Mroczka’s eyes snapped open. “That’s the one. Who’d come up with a goofy-looking cocksucker like that?”
Boston thought of mentioning George Lucas. Saw no upside. “Can you tell me anything else about them? Tall? Short? Thin? Fat? Anything distinctive about either of them?”
“One was over six foot tall. The other was six, eight inches shorter. Average builds. The tall one has one of those speech ingredients.”
“A what?”
“You know. Couldn’t say esses. They all come out like T-H.”
“Ah.” Boston crossed out “ingredient.” “What were they wearing?”
“T-shirts and jeans. Dirty T-shirts and jeans.”
“Dirty how? Grease stains? Paint? Yard dirt?”
Mroczka shook his head. “No no no. Not stained. Dirty. One said he was an orgasm donor and the other advertised free mustache rides. Dirty like that.”
Boston crossed out “dirty,” wrote “obscene.” Looked around the store. “They touch anything with their hands?”
“Not so’s I noticed. The big one pushed the door open with his ass on the way out.”
Boston looked at the entry doors. Curved metal handles about a foot high to pull on. “Were they wearing gloves?”
Mroczka pulled a face. “Ninety degrees outside and two guys come in wearing gloves? I’d a known something was up right away.”

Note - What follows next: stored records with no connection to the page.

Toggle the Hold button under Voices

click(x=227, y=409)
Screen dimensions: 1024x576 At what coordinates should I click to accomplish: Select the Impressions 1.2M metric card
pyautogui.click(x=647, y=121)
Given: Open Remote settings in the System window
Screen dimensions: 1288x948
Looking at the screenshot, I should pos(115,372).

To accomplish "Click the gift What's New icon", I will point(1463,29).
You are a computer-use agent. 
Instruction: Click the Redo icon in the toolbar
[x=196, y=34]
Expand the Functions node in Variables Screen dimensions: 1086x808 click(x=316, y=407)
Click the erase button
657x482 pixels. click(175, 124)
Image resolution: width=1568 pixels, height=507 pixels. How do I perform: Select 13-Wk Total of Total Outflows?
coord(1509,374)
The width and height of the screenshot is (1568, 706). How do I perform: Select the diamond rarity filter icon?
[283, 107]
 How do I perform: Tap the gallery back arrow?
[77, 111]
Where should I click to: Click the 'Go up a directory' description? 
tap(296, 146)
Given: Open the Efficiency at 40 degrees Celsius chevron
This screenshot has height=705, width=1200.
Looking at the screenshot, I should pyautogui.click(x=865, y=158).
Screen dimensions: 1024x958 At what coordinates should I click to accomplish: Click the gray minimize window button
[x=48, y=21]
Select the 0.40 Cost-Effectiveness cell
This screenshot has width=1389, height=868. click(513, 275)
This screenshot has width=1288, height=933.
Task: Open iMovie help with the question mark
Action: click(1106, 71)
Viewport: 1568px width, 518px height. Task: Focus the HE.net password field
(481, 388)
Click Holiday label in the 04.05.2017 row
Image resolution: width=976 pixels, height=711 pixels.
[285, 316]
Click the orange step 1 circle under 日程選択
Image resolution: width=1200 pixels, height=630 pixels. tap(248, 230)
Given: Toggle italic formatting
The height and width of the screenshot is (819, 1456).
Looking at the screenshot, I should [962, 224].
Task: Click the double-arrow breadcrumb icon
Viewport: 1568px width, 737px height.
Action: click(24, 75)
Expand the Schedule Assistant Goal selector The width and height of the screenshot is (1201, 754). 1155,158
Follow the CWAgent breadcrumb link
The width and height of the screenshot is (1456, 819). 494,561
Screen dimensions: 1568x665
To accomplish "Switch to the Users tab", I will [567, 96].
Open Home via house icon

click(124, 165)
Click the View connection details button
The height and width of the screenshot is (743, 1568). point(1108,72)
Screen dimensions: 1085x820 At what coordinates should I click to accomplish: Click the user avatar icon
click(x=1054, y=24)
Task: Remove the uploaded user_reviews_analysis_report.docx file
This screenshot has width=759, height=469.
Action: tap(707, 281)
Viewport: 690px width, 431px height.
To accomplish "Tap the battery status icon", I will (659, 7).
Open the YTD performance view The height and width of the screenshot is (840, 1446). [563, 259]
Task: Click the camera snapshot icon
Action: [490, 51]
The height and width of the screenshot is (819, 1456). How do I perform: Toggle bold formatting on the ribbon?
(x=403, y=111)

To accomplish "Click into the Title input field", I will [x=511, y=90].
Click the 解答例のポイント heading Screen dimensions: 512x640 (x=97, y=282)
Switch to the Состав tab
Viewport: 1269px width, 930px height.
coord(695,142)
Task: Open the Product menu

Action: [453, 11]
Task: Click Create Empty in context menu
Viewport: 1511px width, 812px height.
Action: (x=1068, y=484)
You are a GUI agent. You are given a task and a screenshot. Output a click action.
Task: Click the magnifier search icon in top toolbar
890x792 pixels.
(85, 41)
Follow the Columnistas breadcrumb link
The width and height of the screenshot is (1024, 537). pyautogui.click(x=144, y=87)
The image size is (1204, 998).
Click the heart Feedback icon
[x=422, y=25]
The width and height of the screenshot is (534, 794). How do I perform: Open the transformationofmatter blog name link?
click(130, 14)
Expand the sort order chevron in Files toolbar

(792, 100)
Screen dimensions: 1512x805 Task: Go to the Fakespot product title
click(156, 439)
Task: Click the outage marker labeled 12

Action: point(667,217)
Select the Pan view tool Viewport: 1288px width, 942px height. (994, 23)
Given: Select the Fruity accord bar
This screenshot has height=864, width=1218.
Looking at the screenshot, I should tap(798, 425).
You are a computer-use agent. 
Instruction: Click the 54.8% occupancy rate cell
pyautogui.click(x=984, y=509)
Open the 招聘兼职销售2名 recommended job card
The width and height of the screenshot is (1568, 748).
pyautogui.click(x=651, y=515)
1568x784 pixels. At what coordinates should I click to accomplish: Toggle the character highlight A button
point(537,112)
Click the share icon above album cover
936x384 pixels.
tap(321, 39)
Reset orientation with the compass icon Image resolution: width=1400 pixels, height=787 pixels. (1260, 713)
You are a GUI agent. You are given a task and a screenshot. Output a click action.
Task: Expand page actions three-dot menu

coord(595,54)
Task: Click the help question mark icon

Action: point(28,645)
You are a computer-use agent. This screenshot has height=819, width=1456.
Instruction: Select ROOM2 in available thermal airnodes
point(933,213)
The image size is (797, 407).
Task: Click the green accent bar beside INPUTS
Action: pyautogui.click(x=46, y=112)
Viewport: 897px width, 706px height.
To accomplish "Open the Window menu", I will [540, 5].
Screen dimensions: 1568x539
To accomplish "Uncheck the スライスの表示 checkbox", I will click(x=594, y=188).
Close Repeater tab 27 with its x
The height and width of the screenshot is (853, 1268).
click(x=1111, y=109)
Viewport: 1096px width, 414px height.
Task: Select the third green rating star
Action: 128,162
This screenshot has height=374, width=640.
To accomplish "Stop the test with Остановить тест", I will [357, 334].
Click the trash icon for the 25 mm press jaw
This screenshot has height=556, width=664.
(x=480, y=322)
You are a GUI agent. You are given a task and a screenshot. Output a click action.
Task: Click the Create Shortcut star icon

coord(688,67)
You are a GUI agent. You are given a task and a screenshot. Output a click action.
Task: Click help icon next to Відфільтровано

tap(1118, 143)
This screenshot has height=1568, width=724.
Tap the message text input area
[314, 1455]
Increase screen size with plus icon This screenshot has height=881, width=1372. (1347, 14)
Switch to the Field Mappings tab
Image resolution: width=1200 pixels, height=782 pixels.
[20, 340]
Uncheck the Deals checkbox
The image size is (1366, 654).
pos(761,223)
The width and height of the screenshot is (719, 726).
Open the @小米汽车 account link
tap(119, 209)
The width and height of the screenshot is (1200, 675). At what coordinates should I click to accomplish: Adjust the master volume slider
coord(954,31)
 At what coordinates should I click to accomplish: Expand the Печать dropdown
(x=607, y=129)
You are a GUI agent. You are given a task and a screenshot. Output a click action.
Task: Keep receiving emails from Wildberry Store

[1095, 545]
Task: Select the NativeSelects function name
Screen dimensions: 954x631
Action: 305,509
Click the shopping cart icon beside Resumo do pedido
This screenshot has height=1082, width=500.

Boston called the shop for a detective. Neuschwander head down on the hit-and-run. Dougherty and Shimp in with a witness. Positioned himself inside the door to open it so anybody who wanted in wouldn’t touch the outside handle, not expecting they’d get anything of use off it. Forty-five minutes later, his radio squawked with more pressing business. Told Jake Mroczka not to let anyone touch the outer handle until a detective dusted for prints. Knew he wouldn’t. Left to answer the next call.
5:58 p.m.
Helping out with the hit-and-run that might or might not be a homicide turned into way more than Teresa Shimp bargained for. Opening her notebook and giving Melody Rushnock the standard “Anything you can think of. You never know what might turn out to be important later” speech inspired the recitation of Patty Polcyn’s life story. More to the point, the parts of Melody Rushnock’s life story that intersected with her Aunt Patty’s. By the time Teresa disengaged, Dougherty had left for and come back from dusting the door handles at Mroczka’s. He walked in as Teresa was signing out. Hung his jacket on the hook in their office, sat down, opened a Coke from the mini-fridge, and said, “What’d you get?”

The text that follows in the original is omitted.